**Aim of the exercise**
Across the records below, count every line that contains the string "will", then report the count alone.

────────

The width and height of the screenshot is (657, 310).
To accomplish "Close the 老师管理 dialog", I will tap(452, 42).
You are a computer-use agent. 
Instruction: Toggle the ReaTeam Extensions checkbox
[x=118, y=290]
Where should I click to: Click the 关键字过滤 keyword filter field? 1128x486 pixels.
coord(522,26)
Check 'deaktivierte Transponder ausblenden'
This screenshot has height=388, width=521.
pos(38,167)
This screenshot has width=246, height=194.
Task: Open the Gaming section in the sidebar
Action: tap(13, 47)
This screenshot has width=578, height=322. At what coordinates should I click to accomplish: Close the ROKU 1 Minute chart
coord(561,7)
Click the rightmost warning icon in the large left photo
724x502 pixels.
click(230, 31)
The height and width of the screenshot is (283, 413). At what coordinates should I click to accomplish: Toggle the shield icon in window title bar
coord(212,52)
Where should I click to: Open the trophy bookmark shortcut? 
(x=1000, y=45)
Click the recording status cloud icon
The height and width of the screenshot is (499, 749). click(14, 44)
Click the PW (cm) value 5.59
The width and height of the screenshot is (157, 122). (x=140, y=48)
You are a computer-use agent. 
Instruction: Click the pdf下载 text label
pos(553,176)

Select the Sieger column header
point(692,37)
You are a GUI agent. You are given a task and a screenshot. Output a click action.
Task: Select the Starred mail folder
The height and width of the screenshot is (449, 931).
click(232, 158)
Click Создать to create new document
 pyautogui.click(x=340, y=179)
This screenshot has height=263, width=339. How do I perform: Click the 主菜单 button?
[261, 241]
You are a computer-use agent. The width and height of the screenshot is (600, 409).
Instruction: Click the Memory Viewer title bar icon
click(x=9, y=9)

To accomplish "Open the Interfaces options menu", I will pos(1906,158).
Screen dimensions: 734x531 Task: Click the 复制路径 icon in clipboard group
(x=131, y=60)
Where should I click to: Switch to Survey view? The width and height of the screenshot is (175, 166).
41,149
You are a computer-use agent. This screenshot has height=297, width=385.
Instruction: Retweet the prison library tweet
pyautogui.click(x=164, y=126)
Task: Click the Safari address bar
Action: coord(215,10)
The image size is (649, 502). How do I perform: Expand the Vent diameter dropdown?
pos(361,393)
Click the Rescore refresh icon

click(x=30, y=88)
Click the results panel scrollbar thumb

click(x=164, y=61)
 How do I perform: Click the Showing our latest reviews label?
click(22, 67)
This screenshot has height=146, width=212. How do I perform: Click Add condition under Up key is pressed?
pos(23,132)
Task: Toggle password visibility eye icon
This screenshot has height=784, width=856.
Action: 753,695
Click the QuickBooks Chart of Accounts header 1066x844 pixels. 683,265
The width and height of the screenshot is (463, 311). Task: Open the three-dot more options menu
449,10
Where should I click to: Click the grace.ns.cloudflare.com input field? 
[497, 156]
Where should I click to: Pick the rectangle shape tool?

────────

**Problem solution**
2